## [Extracted text]

*** Begin section ***

David Cronenberg's "Crimes of the Future" is the story of an aging man. The man (Viggo Mortensen, 63) is the human race. Choking and shuffling, this "performance artist" can't eat, have sex or feel pain in the old ways, but he and a few others have grown new organs that adapt them to their polluted environment at the cost of their former humanity. Wow, it's funny.
With films such as "Rabid" (1977), "Videodrome" (1983) and "Dead Ringers" (1988), Cronenberg has always laughed at our sickness. His candy-colored, low-tech style makes his social commentary go down easy, and we always feel we're dealing with a subtle, engaging artist, not a preacher à la Adam McKay bludgeoning us with "Don't Look Up."
Cronenberg has constructed a "Future" with remarkable consistency and dark, dusty beauty. Everything's old. Archives are kept on paper. Everyone gets around by walking; even ships are used only as rusting backdrops. Specialized technology is operational . . . for the sake of art and sex!
That last Cronenberg obsession reaches a peak in "Crimes" -- organic yet surgical machines prod exposed innards and silky skin as faces writhe in ecstasy. We're reminded of the key line in "Andy Warhol's Frankenstein" (1973): "To know death, Otto, you have to f*ck life in the gallbladder!" (In 1987, Warhol died unexpectedly at 58 after gallbladder surgery.)
Indeed, the man needs to know death, but he's distracting himself from the great inevitable. As much as he tries to make art out of his novel tumors, it doesn't matter whether they're cancers or transformers: The former man will soon be gone. It's no accident that Cronenberg has dressed Mortensen in a black hood to resemble Death in Ingmar Bergman's "The Seventh Seal." The man not only embodies his own death, but represents the demise of his entire species.

*** End section ***

## [Excerpted records]
*** Begin section ***

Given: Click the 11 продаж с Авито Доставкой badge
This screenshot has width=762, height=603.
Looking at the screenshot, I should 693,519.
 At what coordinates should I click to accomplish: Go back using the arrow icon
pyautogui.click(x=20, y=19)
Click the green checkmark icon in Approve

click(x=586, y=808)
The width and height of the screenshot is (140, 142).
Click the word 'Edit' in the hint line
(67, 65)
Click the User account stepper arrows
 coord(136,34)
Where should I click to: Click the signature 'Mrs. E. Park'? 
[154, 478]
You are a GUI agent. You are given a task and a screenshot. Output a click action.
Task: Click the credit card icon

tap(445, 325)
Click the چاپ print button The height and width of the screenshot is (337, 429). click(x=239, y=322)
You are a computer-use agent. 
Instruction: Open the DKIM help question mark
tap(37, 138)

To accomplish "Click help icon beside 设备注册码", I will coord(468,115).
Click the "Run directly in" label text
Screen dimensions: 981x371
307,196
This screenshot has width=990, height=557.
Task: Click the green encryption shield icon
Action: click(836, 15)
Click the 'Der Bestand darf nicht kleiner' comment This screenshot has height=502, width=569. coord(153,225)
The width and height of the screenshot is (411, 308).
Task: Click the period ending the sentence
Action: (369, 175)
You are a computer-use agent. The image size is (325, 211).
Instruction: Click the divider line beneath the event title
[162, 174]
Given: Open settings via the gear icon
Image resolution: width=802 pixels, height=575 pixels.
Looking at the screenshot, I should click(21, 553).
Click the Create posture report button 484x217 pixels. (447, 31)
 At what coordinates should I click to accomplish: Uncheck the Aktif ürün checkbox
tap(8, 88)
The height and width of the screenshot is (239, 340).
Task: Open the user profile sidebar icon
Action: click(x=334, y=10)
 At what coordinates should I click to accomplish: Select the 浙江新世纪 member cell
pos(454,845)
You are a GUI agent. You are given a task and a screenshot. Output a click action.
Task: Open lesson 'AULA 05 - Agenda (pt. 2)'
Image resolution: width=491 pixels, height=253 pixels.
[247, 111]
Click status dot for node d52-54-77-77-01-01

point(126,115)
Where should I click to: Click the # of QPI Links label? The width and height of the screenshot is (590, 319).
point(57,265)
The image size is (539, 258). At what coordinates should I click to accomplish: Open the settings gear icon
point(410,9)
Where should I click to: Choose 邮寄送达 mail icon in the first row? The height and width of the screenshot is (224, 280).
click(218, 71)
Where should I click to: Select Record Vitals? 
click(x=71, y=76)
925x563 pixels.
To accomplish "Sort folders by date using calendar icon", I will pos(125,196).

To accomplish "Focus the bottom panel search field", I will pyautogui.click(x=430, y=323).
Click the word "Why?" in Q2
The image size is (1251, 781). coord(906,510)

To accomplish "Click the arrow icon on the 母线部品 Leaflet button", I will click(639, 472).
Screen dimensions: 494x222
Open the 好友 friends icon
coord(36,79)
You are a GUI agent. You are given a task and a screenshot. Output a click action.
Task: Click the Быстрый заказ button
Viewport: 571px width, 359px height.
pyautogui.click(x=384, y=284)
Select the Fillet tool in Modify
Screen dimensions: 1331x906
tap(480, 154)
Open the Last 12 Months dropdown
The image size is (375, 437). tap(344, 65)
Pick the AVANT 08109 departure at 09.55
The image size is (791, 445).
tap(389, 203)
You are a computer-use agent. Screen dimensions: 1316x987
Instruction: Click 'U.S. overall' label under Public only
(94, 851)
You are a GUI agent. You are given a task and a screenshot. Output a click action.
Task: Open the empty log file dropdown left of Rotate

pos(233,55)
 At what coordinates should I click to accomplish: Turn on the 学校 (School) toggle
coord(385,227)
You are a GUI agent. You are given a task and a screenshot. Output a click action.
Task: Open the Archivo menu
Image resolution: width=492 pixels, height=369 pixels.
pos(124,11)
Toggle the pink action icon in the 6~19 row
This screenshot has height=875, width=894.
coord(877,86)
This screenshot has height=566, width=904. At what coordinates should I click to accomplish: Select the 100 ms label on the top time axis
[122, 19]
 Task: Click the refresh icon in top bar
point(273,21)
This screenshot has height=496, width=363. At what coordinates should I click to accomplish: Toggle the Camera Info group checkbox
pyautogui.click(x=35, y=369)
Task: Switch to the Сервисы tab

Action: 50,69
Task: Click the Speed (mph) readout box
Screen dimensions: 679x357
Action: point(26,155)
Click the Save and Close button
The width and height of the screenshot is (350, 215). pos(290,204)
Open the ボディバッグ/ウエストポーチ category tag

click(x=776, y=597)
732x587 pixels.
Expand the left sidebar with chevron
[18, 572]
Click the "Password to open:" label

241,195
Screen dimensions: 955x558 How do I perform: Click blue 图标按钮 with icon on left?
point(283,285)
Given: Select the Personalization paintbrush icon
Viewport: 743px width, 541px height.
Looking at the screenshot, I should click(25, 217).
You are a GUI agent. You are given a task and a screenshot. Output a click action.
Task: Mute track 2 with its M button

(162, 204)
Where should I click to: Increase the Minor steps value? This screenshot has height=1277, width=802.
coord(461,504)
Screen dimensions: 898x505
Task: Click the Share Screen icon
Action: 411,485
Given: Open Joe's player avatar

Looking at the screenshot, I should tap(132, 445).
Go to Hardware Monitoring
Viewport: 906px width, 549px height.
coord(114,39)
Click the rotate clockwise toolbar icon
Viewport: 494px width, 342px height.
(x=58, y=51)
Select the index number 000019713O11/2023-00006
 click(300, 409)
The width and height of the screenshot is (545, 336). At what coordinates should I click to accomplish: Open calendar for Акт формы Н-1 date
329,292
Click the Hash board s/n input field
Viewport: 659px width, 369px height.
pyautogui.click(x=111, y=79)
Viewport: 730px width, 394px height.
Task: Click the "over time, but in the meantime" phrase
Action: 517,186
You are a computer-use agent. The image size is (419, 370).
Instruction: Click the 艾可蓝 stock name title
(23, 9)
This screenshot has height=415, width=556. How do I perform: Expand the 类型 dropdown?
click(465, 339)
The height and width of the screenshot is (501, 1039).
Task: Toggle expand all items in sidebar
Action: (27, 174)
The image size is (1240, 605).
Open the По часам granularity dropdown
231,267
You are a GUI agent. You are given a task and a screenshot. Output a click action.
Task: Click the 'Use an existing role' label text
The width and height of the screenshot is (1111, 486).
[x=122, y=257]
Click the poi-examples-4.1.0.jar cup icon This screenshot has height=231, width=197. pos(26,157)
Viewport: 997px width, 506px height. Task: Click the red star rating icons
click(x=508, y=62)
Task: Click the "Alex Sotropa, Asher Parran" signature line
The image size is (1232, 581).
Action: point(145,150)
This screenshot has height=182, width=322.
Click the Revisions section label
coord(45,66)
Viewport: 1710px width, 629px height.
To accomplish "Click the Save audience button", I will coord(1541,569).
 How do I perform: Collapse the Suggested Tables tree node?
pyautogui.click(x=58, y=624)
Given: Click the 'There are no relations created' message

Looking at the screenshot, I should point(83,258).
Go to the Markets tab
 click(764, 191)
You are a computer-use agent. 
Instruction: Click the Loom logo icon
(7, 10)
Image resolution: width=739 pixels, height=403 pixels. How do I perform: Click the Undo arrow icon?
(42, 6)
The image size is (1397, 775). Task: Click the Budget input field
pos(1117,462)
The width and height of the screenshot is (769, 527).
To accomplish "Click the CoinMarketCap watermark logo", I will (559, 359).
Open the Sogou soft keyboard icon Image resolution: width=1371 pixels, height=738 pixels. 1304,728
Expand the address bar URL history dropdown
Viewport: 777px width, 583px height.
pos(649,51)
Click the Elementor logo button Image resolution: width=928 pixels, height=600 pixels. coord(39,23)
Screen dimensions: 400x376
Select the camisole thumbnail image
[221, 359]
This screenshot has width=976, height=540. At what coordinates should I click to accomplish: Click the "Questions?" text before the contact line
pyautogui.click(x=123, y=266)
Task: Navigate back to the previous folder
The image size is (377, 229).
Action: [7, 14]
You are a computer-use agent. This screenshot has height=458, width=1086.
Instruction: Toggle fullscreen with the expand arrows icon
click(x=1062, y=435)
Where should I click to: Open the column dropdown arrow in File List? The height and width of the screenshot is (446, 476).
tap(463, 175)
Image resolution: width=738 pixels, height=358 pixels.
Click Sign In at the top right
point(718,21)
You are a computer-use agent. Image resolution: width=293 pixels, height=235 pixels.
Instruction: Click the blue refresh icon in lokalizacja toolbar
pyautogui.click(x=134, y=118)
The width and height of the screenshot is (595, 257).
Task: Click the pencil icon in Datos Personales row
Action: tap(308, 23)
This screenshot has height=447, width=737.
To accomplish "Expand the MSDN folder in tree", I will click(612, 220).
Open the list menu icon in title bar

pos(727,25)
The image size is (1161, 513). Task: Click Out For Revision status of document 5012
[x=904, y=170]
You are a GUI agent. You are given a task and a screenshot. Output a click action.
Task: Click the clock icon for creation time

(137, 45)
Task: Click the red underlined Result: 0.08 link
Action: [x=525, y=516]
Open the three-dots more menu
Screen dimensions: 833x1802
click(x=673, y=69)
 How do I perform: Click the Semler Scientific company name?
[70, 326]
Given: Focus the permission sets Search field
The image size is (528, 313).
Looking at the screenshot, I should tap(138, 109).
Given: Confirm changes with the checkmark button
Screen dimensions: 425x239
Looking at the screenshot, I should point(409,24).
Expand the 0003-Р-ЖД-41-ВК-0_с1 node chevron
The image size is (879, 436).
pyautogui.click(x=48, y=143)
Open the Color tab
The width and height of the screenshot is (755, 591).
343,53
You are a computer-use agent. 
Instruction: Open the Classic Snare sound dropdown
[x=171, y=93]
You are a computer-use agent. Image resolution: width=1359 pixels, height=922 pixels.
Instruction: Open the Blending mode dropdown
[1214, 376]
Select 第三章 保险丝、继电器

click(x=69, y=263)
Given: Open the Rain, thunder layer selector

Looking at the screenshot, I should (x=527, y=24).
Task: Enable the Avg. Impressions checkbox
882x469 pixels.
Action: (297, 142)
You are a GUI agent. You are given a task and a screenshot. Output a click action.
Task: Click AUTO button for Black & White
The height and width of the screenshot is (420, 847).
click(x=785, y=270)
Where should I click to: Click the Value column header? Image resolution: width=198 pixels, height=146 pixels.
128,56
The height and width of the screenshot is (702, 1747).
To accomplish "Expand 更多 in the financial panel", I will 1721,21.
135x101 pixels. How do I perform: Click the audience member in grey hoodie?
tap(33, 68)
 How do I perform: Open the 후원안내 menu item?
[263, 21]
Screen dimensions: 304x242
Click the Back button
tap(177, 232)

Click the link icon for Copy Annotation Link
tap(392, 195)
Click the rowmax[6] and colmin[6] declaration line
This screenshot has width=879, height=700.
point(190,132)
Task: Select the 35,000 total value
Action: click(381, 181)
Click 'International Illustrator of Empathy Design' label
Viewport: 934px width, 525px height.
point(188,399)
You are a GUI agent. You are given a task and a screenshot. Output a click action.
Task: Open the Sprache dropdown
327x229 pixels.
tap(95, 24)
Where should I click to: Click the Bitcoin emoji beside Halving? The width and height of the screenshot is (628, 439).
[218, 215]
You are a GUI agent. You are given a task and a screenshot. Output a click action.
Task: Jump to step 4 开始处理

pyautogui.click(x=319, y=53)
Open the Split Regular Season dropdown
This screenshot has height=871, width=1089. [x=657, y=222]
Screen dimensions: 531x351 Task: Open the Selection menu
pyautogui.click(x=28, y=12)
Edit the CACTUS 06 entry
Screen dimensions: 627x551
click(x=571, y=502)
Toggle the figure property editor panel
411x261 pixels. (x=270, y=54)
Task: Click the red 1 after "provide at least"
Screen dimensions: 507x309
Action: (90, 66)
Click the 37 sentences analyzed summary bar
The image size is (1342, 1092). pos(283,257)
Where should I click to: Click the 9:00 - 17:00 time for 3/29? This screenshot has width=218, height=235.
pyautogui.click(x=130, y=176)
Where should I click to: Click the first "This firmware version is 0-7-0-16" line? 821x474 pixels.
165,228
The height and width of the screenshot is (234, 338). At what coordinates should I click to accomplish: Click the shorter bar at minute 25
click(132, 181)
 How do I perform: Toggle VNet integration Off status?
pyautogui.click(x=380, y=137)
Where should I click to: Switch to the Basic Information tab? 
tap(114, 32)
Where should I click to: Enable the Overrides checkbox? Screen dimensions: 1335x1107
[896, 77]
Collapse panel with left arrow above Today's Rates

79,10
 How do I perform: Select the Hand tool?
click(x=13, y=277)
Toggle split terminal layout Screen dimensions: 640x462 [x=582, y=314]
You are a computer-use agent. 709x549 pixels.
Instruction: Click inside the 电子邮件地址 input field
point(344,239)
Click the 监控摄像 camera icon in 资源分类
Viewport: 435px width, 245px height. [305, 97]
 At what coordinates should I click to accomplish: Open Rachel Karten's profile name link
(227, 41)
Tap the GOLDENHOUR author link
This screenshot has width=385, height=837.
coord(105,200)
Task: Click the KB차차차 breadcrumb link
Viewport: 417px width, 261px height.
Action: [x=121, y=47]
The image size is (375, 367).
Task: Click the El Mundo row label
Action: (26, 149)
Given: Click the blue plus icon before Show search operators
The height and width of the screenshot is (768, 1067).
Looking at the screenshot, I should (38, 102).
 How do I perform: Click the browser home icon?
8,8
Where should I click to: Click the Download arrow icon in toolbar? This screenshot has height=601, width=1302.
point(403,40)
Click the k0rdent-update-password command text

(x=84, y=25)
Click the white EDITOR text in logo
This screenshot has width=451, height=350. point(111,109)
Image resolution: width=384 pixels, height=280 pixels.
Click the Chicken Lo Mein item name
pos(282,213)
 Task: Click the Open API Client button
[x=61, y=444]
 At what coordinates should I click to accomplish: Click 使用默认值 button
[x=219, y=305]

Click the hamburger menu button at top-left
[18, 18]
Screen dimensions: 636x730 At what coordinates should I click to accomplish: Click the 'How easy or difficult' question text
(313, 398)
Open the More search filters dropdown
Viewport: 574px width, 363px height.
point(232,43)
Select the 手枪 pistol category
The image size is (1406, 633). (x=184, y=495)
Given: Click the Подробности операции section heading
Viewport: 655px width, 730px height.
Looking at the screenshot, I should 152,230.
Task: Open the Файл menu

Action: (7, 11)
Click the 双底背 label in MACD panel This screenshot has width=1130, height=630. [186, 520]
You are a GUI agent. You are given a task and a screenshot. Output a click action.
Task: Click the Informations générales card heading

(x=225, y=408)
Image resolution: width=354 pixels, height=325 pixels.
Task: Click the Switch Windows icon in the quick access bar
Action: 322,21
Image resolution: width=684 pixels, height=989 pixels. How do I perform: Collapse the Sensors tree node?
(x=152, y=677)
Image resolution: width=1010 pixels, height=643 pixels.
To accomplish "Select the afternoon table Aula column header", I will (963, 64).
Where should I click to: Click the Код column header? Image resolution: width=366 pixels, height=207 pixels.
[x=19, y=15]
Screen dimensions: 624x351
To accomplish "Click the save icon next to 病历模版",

*** End section ***

## [Required action]
Please rewrite the paragraph of the "Crimes of the Future" review that begins "Cronenberg has constructed a" as a short list, keeping its main facts. The items play no part in this work.

## [Task answer]
- Cronenberg's "Future" is built with remarkable consistency and a dark, dusty beauty.
- Everything in it is old, and archives are kept on paper.
- People walk everywhere; ships appear only as rusting backdrops.
- Specialized technology works, but only for art and sex.